--- What is being asked ---
Quote the following records word for word, omitting the pictures.

--- Task inputs ---
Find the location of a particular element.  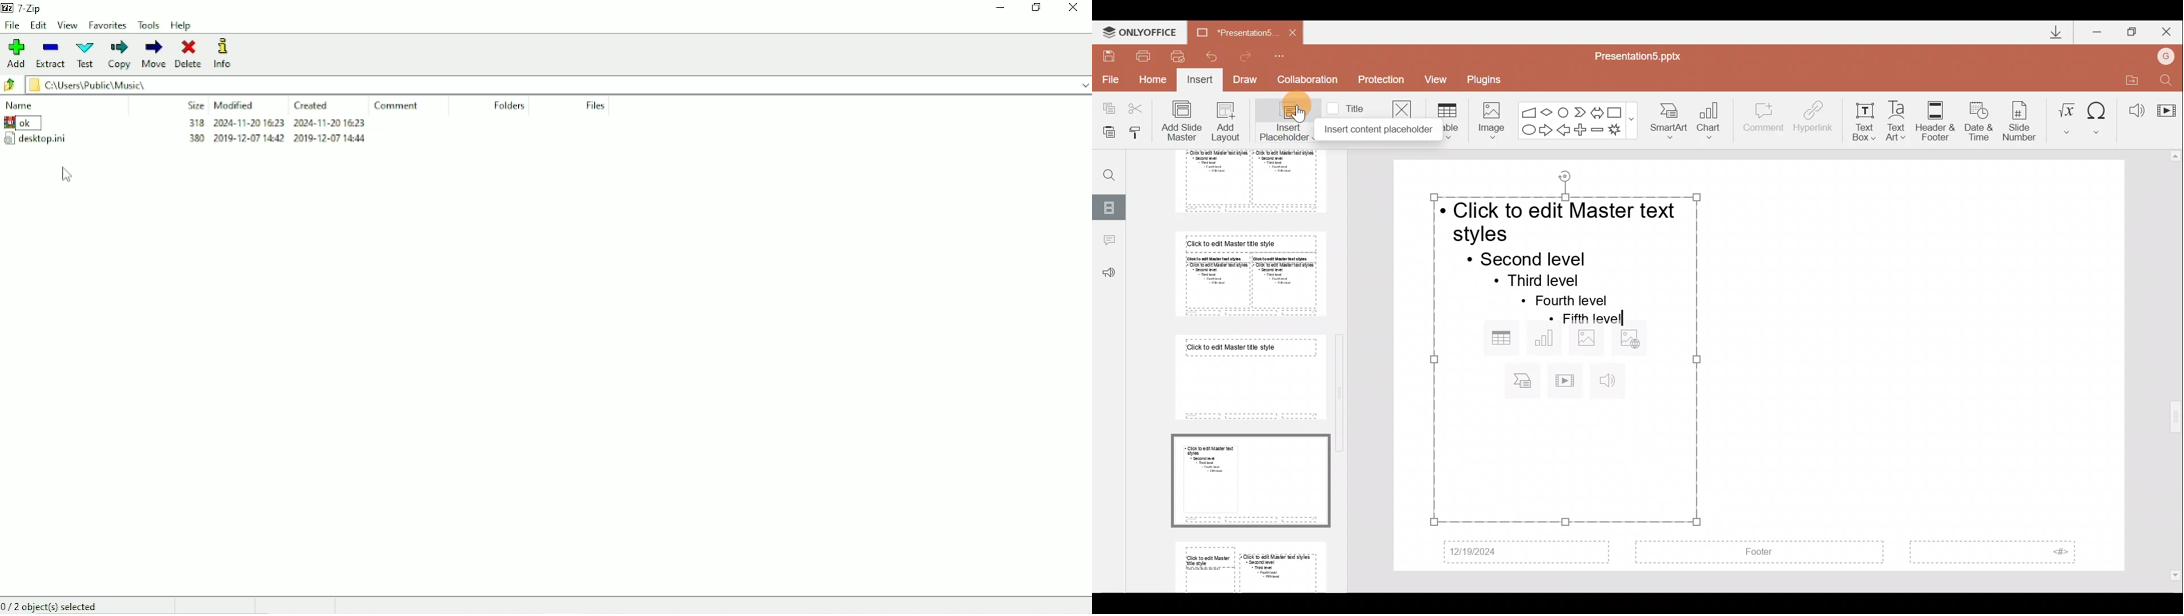

Slide 6 is located at coordinates (1247, 273).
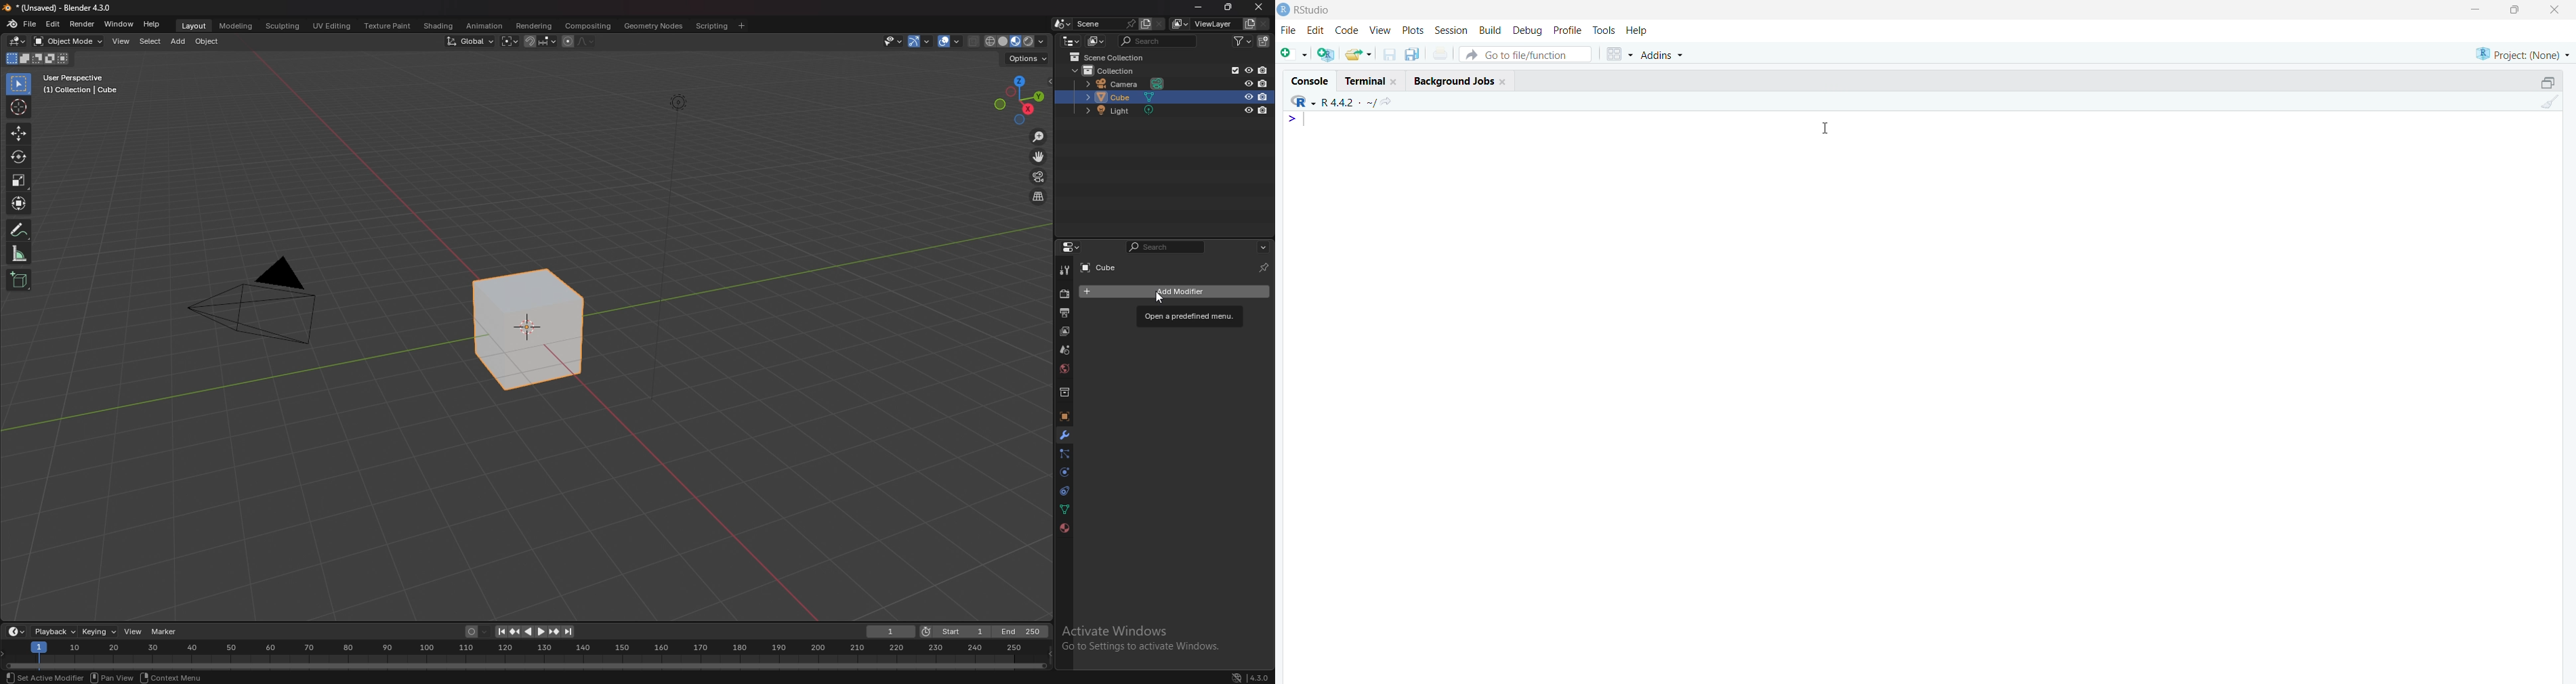 This screenshot has width=2576, height=700. I want to click on Console, so click(1313, 79).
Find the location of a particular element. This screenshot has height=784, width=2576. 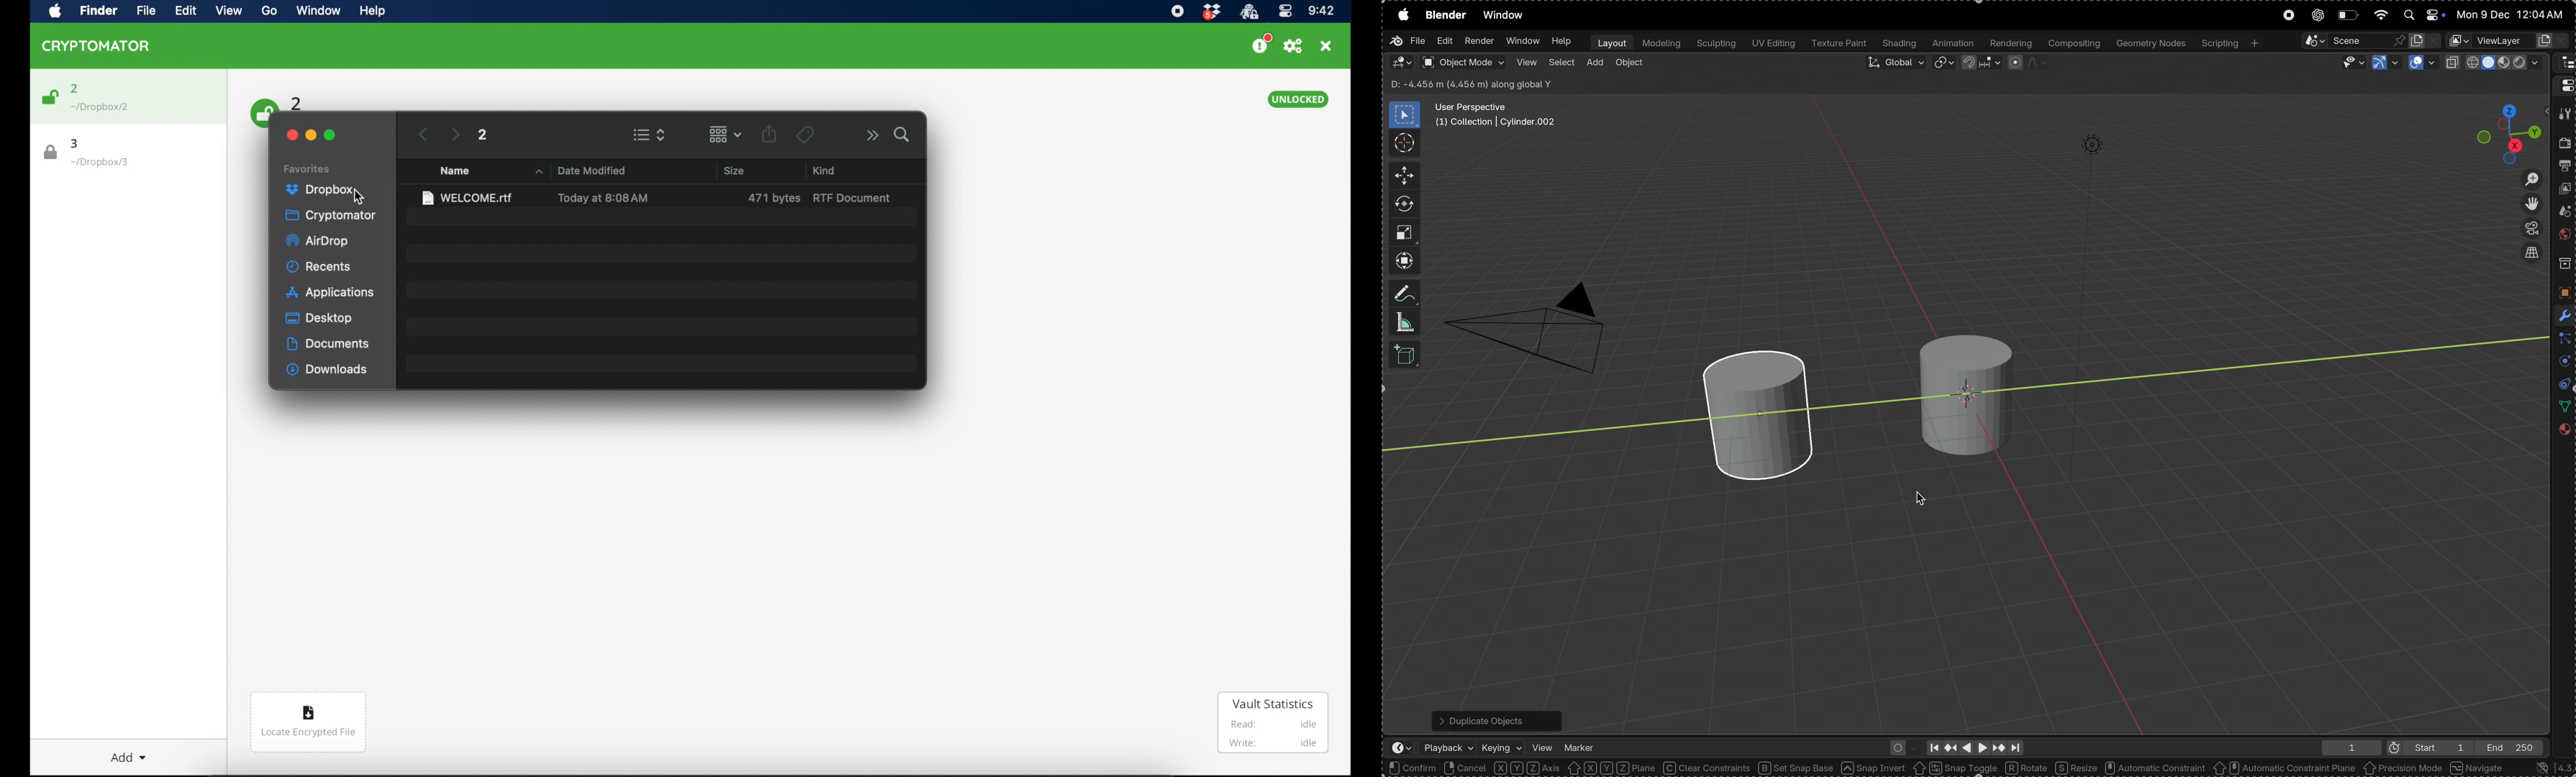

help is located at coordinates (1562, 41).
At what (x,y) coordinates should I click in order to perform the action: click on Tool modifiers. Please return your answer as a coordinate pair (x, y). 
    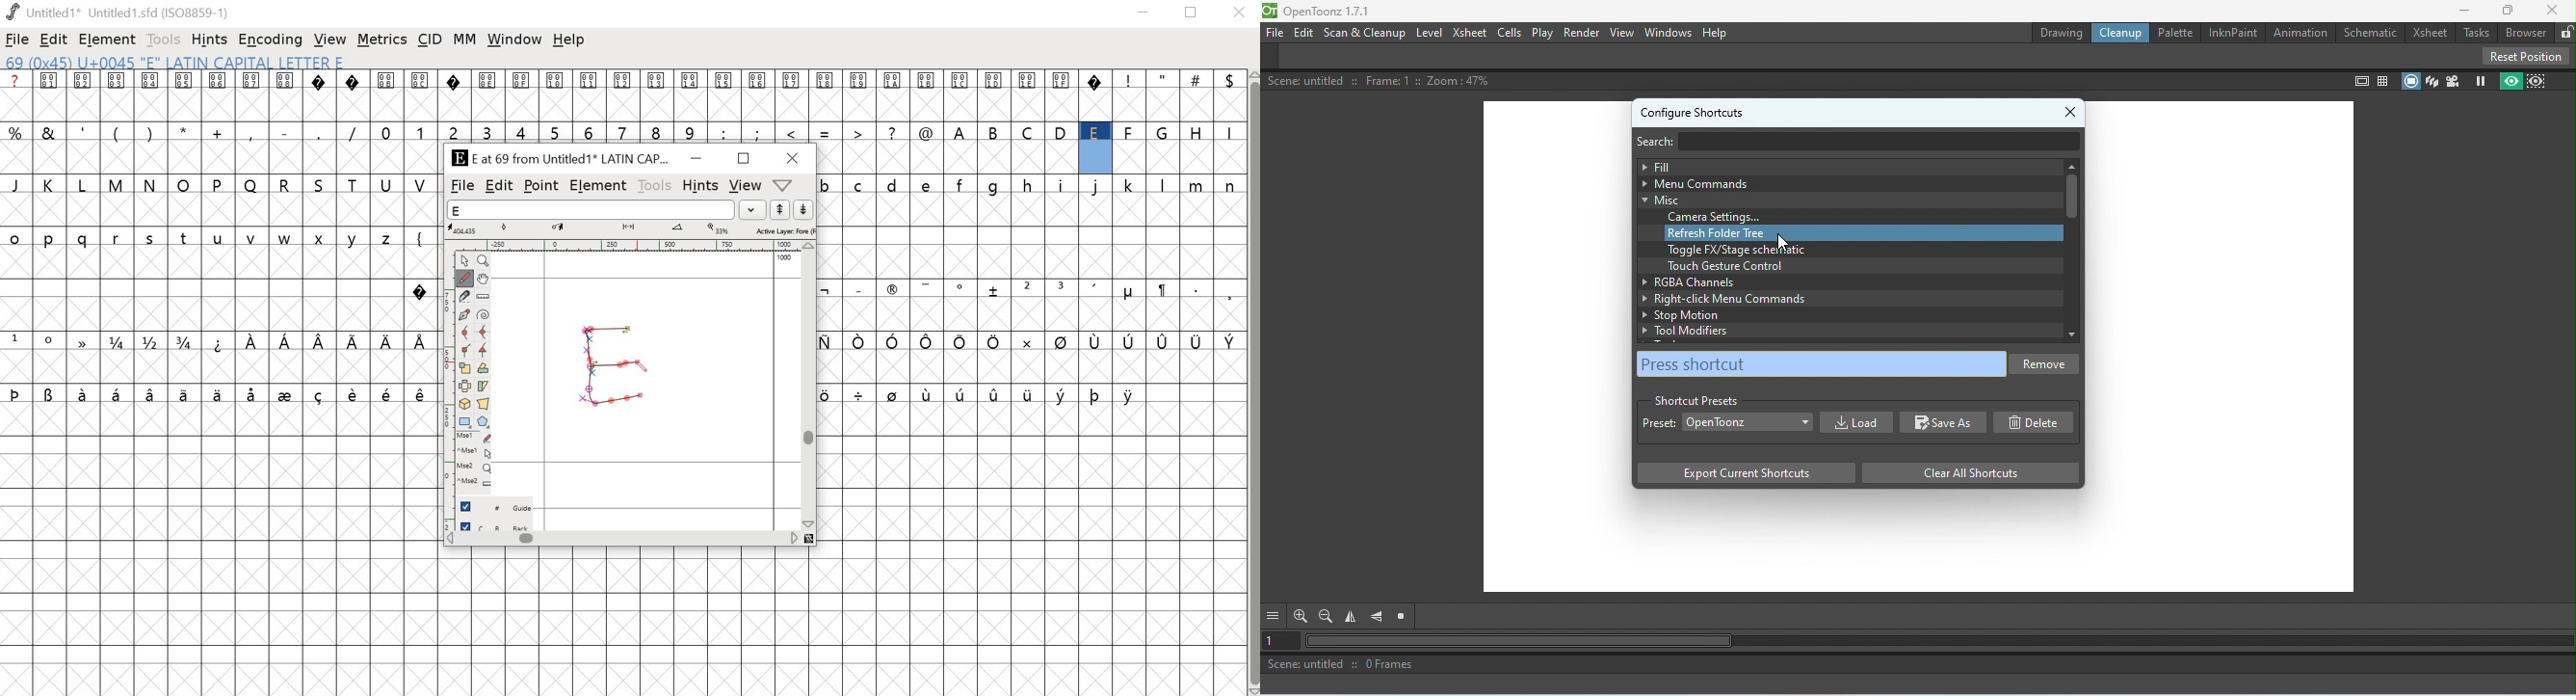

--- The result ---
Find the location of a particular element.  

Slide 6 is located at coordinates (1247, 273).
 This screenshot has width=2576, height=700. I want to click on Console, so click(1313, 79).
Find the location of a particular element. This screenshot has height=784, width=2576. 

help is located at coordinates (1562, 41).
At what (x,y) coordinates should I click in order to perform the action: click on Tool modifiers. Please return your answer as a coordinate pair (x, y). 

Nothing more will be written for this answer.